-- What you should do --
A faithful, complete transcript of the entries below, without pictures, should be returned.

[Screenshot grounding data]
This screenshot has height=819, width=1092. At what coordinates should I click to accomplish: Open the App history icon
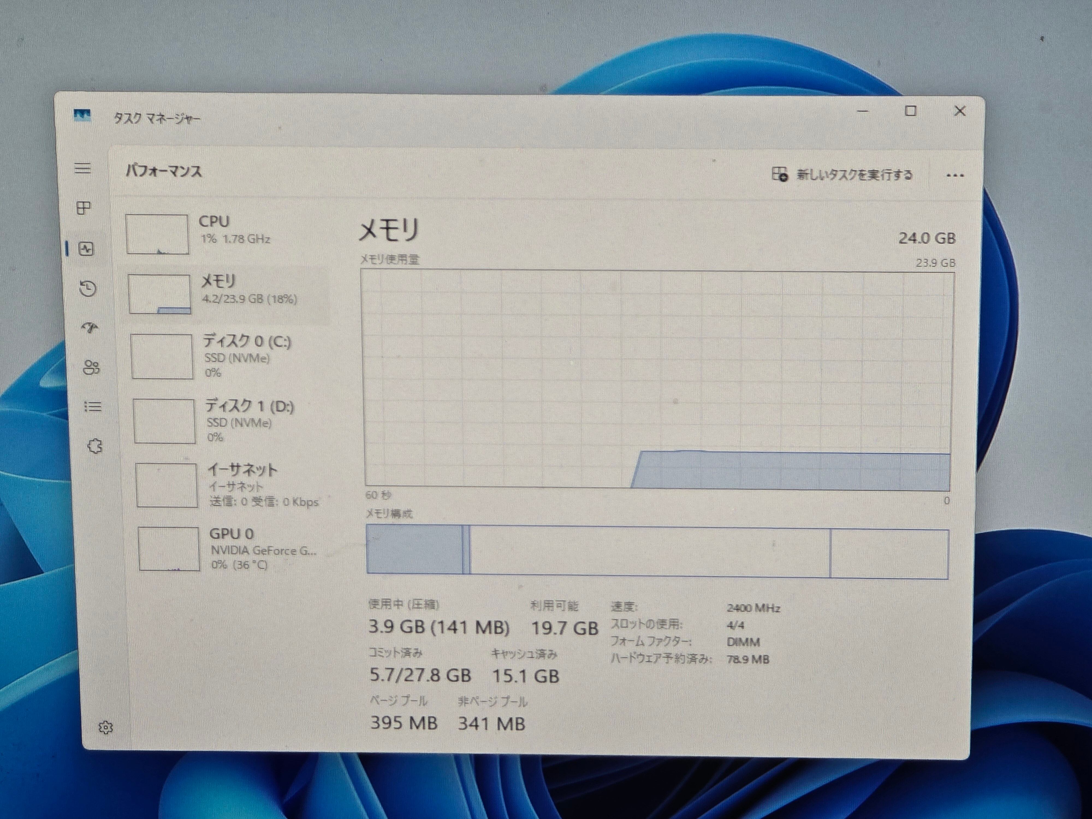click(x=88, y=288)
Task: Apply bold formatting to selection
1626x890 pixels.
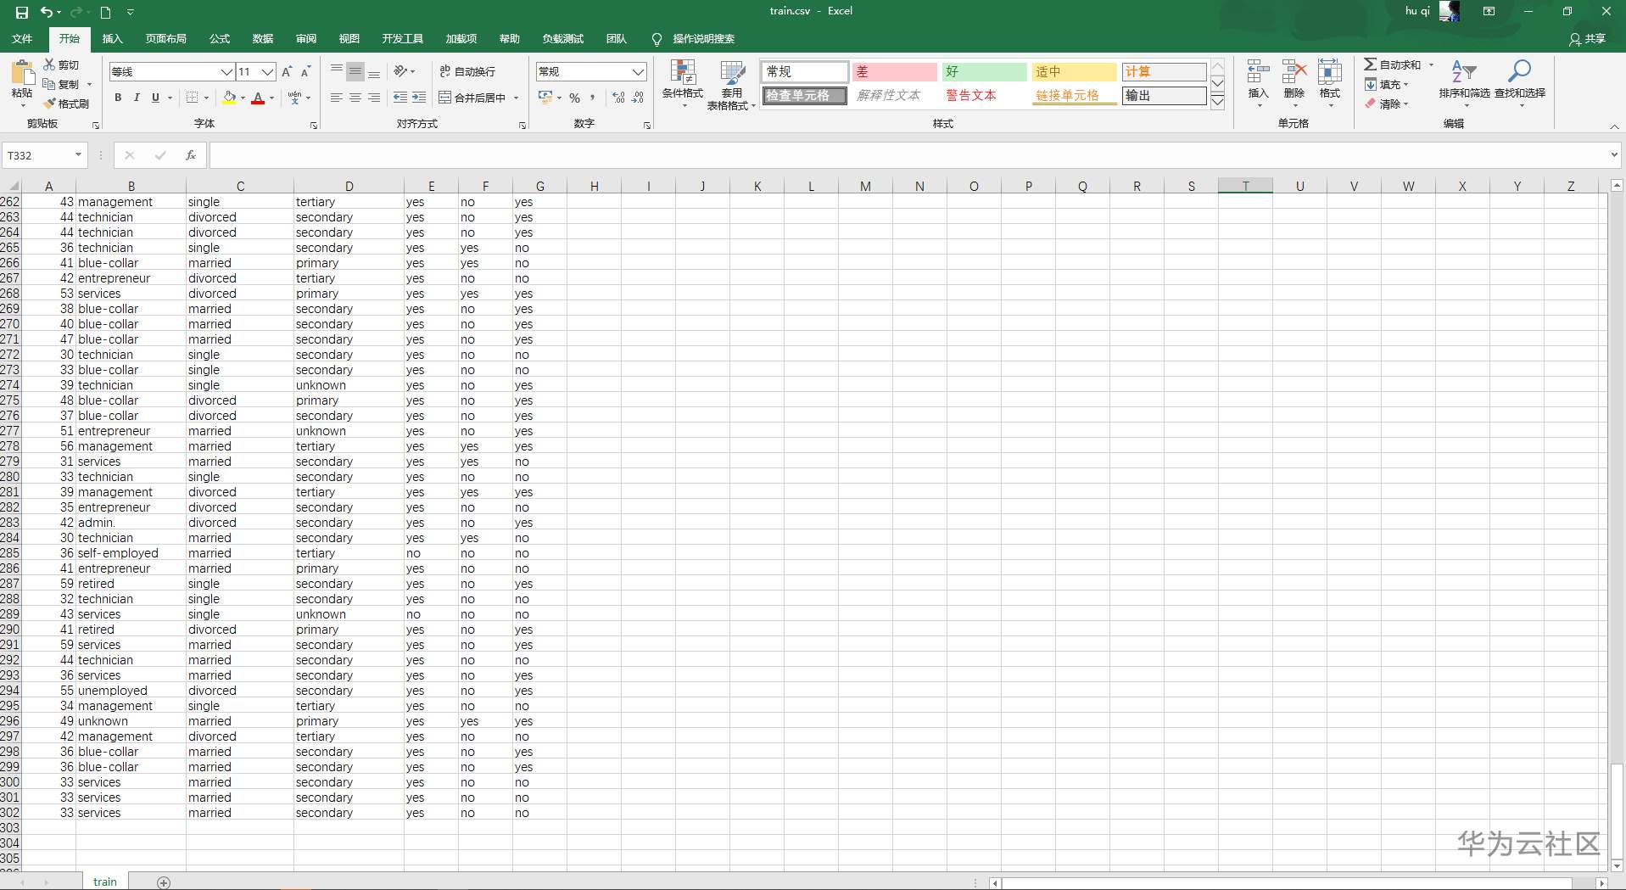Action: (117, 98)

-- Answer space --
This screenshot has height=819, width=1092. At what coordinates should I click to accomplish: Open the App history icon
click(x=88, y=288)
Task: Apply bold formatting to selection
1626x890 pixels.
Action: (117, 98)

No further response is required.